■ **INSTRUCTIONS TO FOLLOW**
The data below is to be retyped exactly, line by line.

■ **SUPPLIED MATERIAL**
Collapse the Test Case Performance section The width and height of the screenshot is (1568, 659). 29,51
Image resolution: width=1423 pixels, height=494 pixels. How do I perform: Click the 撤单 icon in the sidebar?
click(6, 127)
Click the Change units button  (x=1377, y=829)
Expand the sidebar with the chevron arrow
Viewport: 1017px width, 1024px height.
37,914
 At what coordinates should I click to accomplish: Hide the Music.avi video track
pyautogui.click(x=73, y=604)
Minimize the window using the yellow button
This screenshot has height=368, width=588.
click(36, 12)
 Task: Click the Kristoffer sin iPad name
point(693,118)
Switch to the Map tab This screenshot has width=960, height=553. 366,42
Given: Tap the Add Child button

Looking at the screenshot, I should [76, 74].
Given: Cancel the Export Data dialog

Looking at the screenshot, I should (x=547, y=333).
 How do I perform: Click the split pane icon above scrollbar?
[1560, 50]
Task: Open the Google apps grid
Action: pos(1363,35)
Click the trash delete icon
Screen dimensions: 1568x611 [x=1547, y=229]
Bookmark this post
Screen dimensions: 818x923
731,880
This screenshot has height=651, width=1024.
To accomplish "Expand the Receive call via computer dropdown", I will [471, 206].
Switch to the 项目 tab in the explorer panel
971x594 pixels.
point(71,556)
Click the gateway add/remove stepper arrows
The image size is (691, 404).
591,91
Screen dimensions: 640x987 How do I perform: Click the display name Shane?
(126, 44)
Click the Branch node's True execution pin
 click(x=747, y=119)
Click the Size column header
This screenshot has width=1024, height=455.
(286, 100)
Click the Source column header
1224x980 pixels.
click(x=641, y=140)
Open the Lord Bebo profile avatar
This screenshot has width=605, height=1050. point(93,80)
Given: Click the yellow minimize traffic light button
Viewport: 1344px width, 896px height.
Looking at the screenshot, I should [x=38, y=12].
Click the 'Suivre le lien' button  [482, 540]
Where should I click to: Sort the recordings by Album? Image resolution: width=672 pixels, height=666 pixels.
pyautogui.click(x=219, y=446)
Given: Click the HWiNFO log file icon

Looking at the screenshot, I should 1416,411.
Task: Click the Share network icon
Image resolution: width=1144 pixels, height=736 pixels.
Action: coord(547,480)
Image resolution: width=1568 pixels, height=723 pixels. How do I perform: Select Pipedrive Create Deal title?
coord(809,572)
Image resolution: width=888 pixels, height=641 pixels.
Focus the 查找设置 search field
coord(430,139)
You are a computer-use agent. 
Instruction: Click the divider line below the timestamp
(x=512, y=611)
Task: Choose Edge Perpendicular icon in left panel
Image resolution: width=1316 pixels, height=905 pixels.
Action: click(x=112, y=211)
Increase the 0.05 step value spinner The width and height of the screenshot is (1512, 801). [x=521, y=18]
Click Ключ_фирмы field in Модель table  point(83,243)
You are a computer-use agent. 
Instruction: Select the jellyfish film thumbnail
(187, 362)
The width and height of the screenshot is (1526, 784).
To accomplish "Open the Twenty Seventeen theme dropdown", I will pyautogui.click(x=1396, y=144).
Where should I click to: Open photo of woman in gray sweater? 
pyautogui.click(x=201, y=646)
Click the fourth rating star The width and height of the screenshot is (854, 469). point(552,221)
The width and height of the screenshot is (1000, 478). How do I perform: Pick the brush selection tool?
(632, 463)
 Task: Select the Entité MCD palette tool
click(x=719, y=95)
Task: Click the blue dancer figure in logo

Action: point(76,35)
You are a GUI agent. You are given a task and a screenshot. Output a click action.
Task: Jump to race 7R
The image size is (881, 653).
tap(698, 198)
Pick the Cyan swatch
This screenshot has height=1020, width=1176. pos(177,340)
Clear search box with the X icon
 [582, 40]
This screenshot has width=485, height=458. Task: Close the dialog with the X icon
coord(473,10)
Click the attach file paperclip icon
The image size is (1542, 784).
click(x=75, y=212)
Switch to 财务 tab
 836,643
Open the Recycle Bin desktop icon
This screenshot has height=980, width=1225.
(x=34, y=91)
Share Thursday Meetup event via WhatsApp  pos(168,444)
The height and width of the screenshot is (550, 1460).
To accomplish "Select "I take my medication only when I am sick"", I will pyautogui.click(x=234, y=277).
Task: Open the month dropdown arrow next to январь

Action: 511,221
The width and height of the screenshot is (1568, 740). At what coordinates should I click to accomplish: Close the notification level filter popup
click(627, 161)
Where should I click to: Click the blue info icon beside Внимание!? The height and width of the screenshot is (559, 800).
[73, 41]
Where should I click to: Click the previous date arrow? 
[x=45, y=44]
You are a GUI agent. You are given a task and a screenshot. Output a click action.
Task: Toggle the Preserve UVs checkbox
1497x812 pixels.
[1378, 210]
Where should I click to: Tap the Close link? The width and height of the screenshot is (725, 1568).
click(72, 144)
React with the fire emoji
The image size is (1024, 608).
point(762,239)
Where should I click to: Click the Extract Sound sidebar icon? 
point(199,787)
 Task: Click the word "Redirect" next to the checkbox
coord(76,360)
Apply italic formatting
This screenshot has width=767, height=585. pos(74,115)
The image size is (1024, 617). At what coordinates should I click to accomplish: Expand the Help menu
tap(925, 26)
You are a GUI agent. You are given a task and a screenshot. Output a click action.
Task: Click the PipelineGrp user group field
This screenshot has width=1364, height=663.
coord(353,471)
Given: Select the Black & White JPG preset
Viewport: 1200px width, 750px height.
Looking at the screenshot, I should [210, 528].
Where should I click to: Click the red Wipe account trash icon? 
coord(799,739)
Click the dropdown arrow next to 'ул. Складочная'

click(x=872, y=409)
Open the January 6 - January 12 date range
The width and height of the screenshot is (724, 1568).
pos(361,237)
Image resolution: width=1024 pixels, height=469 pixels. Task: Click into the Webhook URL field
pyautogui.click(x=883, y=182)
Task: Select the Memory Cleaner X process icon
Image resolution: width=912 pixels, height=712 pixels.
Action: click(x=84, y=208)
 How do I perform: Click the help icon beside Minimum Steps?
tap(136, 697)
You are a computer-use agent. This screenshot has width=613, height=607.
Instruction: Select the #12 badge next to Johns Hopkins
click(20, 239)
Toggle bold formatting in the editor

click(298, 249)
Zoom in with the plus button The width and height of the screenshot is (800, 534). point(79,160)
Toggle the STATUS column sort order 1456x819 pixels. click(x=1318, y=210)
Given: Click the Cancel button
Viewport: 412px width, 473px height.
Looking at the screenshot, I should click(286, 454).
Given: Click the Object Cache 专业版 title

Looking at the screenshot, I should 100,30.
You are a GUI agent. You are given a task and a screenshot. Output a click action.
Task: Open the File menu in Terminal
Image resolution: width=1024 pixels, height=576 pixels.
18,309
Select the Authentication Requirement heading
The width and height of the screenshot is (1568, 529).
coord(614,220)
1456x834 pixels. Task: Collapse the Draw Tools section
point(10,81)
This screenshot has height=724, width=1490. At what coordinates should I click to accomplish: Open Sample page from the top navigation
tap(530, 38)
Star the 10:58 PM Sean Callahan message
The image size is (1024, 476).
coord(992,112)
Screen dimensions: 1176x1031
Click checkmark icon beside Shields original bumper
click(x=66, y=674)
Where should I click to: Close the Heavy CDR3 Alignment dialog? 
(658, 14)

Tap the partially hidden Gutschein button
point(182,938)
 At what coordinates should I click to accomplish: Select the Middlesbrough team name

■ **EXERCISE OUTPUT**
Collapse the Test Case Performance section The width and height of the screenshot is (1568, 659). 29,51
Image resolution: width=1423 pixels, height=494 pixels. How do I perform: Click the 撤单 icon in the sidebar?
click(6, 127)
Click the Change units button  (x=1377, y=829)
Expand the sidebar with the chevron arrow
Viewport: 1017px width, 1024px height.
37,914
 At what coordinates should I click to accomplish: Hide the Music.avi video track
pyautogui.click(x=73, y=604)
Minimize the window using the yellow button
This screenshot has height=368, width=588.
click(36, 12)
 Task: Click the Kristoffer sin iPad name
point(693,118)
Switch to the Map tab This screenshot has width=960, height=553. 366,42
Given: Tap the Add Child button

Looking at the screenshot, I should [76, 74].
Given: Cancel the Export Data dialog

Looking at the screenshot, I should (x=547, y=333).
 How do I perform: Click the split pane icon above scrollbar?
[1560, 50]
Task: Open the Google apps grid
Action: pos(1363,35)
Click the trash delete icon
Screen dimensions: 1568x611 [x=1547, y=229]
Bookmark this post
Screen dimensions: 818x923
731,880
This screenshot has height=651, width=1024.
To accomplish "Expand the Receive call via computer dropdown", I will [471, 206].
Switch to the 项目 tab in the explorer panel
971x594 pixels.
point(71,556)
Click the gateway add/remove stepper arrows
The image size is (691, 404).
591,91
Screen dimensions: 640x987 How do I perform: Click the display name Shane?
(126, 44)
Click the Branch node's True execution pin
 click(x=747, y=119)
Click the Size column header
This screenshot has width=1024, height=455.
(286, 100)
Click the Source column header
1224x980 pixels.
click(x=641, y=140)
Open the Lord Bebo profile avatar
This screenshot has width=605, height=1050. point(93,80)
Given: Click the yellow minimize traffic light button
Viewport: 1344px width, 896px height.
Looking at the screenshot, I should [x=38, y=12].
Click the 'Suivre le lien' button  [482, 540]
Where should I click to: Sort the recordings by Album? Image resolution: width=672 pixels, height=666 pixels.
pyautogui.click(x=219, y=446)
Given: Click the HWiNFO log file icon

Looking at the screenshot, I should 1416,411.
Task: Click the Share network icon
Image resolution: width=1144 pixels, height=736 pixels.
Action: coord(547,480)
Image resolution: width=1568 pixels, height=723 pixels. How do I perform: Select Pipedrive Create Deal title?
coord(809,572)
Image resolution: width=888 pixels, height=641 pixels.
Focus the 查找设置 search field
coord(430,139)
You are a computer-use agent. 
Instruction: Click the divider line below the timestamp
(x=512, y=611)
Task: Choose Edge Perpendicular icon in left panel
Image resolution: width=1316 pixels, height=905 pixels.
Action: click(x=112, y=211)
Increase the 0.05 step value spinner The width and height of the screenshot is (1512, 801). [x=521, y=18]
Click Ключ_фирмы field in Модель table  point(83,243)
You are a computer-use agent. 
Instruction: Select the jellyfish film thumbnail
(187, 362)
The width and height of the screenshot is (1526, 784).
To accomplish "Open the Twenty Seventeen theme dropdown", I will pyautogui.click(x=1396, y=144).
Where should I click to: Open photo of woman in gray sweater? 
pyautogui.click(x=201, y=646)
Click the fourth rating star The width and height of the screenshot is (854, 469). point(552,221)
The width and height of the screenshot is (1000, 478). How do I perform: Pick the brush selection tool?
(632, 463)
 Task: Select the Entité MCD palette tool
click(x=719, y=95)
Task: Click the blue dancer figure in logo

Action: point(76,35)
You are a GUI agent. You are given a task and a screenshot. Output a click action.
Task: Jump to race 7R
The image size is (881, 653).
tap(698, 198)
Pick the Cyan swatch
This screenshot has height=1020, width=1176. pos(177,340)
Clear search box with the X icon
 [582, 40]
This screenshot has width=485, height=458. Task: Close the dialog with the X icon
coord(473,10)
Click the attach file paperclip icon
The image size is (1542, 784).
click(x=75, y=212)
Switch to 财务 tab
 836,643
Open the Recycle Bin desktop icon
This screenshot has height=980, width=1225.
(x=34, y=91)
Share Thursday Meetup event via WhatsApp  pos(168,444)
The height and width of the screenshot is (550, 1460).
To accomplish "Select "I take my medication only when I am sick"", I will pyautogui.click(x=234, y=277).
Task: Open the month dropdown arrow next to январь

Action: 511,221
The width and height of the screenshot is (1568, 740). At what coordinates should I click to accomplish: Close the notification level filter popup
click(627, 161)
Where should I click to: Click the blue info icon beside Внимание!? The height and width of the screenshot is (559, 800).
[73, 41]
Where should I click to: Click the previous date arrow? 
[x=45, y=44]
You are a GUI agent. You are given a task and a screenshot. Output a click action.
Task: Toggle the Preserve UVs checkbox
1497x812 pixels.
[1378, 210]
Where should I click to: Tap the Close link? The width and height of the screenshot is (725, 1568).
click(72, 144)
React with the fire emoji
The image size is (1024, 608).
point(762,239)
Where should I click to: Click the Extract Sound sidebar icon? 
point(199,787)
 Task: Click the word "Redirect" next to the checkbox
coord(76,360)
Apply italic formatting
This screenshot has width=767, height=585. pos(74,115)
The image size is (1024, 617). At what coordinates should I click to accomplish: Expand the Help menu
tap(925, 26)
You are a GUI agent. You are given a task and a screenshot. Output a click action.
Task: Click the PipelineGrp user group field
This screenshot has width=1364, height=663.
coord(353,471)
Given: Select the Black & White JPG preset
Viewport: 1200px width, 750px height.
Looking at the screenshot, I should [210, 528].
Where should I click to: Click the red Wipe account trash icon? 
coord(799,739)
Click the dropdown arrow next to 'ул. Складочная'

click(x=872, y=409)
Open the January 6 - January 12 date range
The width and height of the screenshot is (724, 1568).
pos(361,237)
Image resolution: width=1024 pixels, height=469 pixels. Task: Click into the Webhook URL field
pyautogui.click(x=883, y=182)
Task: Select the Memory Cleaner X process icon
Image resolution: width=912 pixels, height=712 pixels.
Action: click(x=84, y=208)
 How do I perform: Click the help icon beside Minimum Steps?
tap(136, 697)
You are a computer-use agent. This screenshot has width=613, height=607.
Instruction: Select the #12 badge next to Johns Hopkins
click(20, 239)
Toggle bold formatting in the editor

click(298, 249)
Zoom in with the plus button The width and height of the screenshot is (800, 534). point(79,160)
Toggle the STATUS column sort order 1456x819 pixels. click(x=1318, y=210)
Given: Click the Cancel button
Viewport: 412px width, 473px height.
Looking at the screenshot, I should click(286, 454).
Given: Click the Object Cache 专业版 title

Looking at the screenshot, I should 100,30.
You are a GUI agent. You are given a task and a screenshot. Output a click action.
Task: Open the File menu in Terminal
Image resolution: width=1024 pixels, height=576 pixels.
18,309
Select the Authentication Requirement heading
The width and height of the screenshot is (1568, 529).
coord(614,220)
1456x834 pixels. Task: Collapse the Draw Tools section
point(10,81)
This screenshot has height=724, width=1490. At what coordinates should I click to accomplish: Open Sample page from the top navigation
tap(530, 38)
Star the 10:58 PM Sean Callahan message
The image size is (1024, 476).
coord(992,112)
Screen dimensions: 1176x1031
Click checkmark icon beside Shields original bumper
click(x=66, y=674)
Where should I click to: Close the Heavy CDR3 Alignment dialog? 
(658, 14)

Tap the partially hidden Gutschein button
point(182,938)
 At what coordinates should I click to accomplish: Select the Middlesbrough team name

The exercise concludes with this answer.